[Problem description] Show every line from the entries that follow which holds the word "agent".

--------

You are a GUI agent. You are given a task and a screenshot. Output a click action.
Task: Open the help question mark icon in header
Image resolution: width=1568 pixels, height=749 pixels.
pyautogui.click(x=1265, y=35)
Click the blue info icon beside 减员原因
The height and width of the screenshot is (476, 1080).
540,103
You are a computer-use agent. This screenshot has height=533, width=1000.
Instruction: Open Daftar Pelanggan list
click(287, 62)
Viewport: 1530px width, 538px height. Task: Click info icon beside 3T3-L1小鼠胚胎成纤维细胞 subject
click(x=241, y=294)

--------

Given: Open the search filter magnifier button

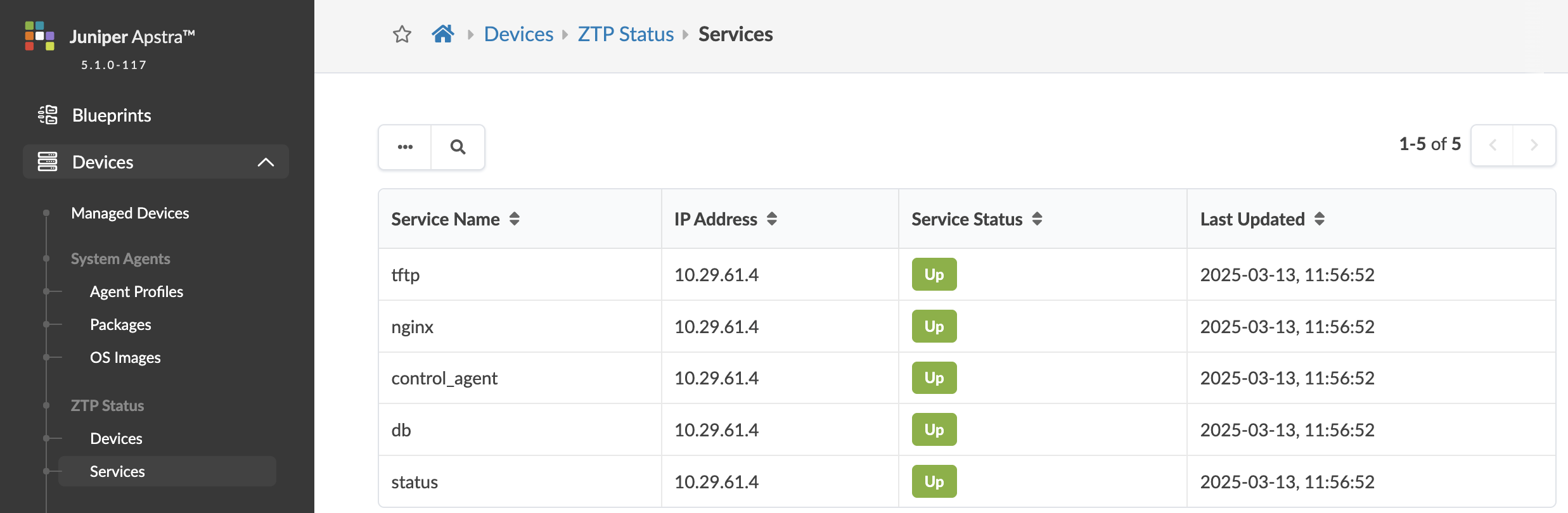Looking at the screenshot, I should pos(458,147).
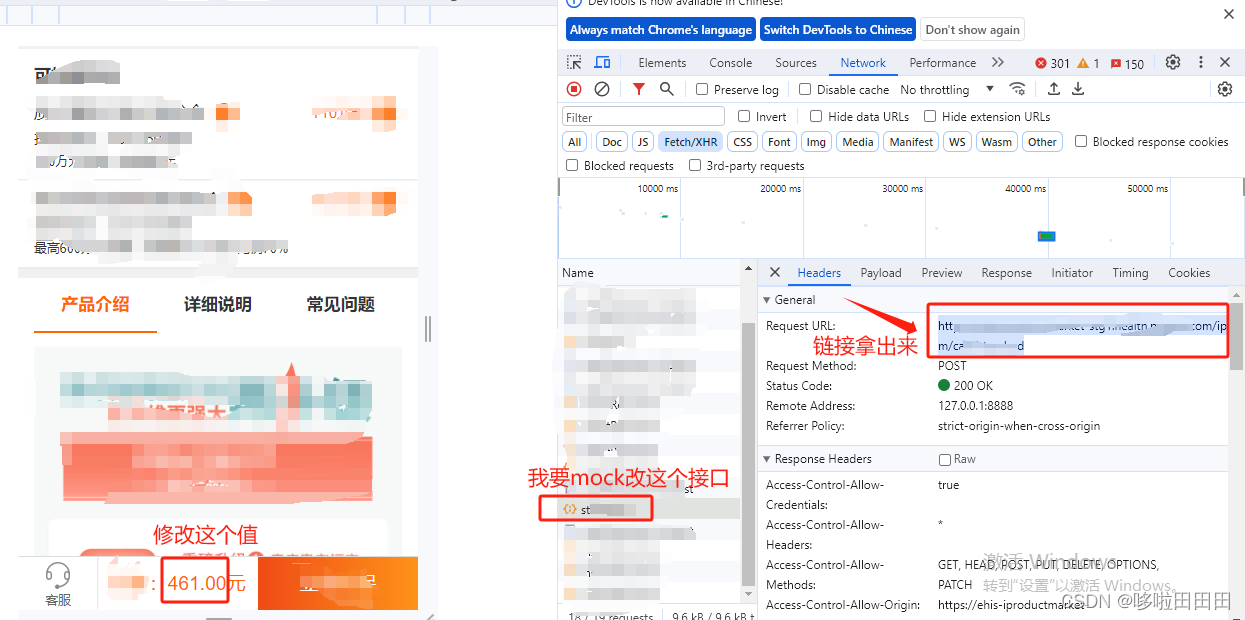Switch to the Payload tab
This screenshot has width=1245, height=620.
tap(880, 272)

--------

[Written answer]
You are a GUI agent. You are given a task and a screenshot. Output a click action.
You are a computer-use agent. This screenshot has height=533, width=1000.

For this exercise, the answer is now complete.